Use the entries below and reproduce exactly the lines from the one containing "Where should I click to: Expand the" down to the one containing "You are a computer-use agent. Image", both of them included.

#### MATERIAL FOR THE TASK ####

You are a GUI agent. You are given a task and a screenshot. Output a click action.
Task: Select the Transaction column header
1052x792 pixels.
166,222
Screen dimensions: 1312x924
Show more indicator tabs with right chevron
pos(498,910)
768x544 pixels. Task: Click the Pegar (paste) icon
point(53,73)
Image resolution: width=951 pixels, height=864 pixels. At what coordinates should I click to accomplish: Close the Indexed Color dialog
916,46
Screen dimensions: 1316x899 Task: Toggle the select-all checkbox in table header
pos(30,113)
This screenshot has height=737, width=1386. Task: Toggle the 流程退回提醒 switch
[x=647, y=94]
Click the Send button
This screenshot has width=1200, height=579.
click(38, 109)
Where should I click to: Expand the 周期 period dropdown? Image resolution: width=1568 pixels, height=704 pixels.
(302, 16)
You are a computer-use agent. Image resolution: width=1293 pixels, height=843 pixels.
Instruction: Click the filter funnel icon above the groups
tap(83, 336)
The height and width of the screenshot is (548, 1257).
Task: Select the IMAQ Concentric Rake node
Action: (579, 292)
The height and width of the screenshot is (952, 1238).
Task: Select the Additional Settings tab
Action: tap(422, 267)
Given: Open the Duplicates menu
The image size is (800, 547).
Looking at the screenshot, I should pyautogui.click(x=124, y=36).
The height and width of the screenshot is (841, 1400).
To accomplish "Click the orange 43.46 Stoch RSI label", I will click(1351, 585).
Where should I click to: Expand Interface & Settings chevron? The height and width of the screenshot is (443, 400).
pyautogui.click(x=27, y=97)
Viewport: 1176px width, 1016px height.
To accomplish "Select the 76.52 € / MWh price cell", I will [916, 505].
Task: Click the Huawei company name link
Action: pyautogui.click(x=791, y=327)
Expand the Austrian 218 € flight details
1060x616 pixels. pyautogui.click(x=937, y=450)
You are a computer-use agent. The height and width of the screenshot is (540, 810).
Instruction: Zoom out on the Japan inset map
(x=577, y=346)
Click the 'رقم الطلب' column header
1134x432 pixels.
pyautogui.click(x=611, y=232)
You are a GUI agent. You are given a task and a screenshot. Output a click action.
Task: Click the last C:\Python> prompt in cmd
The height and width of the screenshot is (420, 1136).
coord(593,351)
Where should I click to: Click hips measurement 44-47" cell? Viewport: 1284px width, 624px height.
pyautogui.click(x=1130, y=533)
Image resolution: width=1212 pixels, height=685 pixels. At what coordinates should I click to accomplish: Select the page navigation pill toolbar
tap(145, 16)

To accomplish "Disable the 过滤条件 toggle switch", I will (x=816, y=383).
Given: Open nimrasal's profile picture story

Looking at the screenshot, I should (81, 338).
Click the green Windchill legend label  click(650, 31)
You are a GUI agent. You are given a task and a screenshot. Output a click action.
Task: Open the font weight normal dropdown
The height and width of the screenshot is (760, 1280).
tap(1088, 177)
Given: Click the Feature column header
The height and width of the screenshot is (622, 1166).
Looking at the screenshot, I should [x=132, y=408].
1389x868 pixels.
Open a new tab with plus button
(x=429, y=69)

####

RESULT -
Where should I click to: Expand the 周期 period dropdown? Image resolution: width=1568 pixels, height=704 pixels.
(302, 16)
You are a computer-use agent. Image resolution: width=1293 pixels, height=843 pixels.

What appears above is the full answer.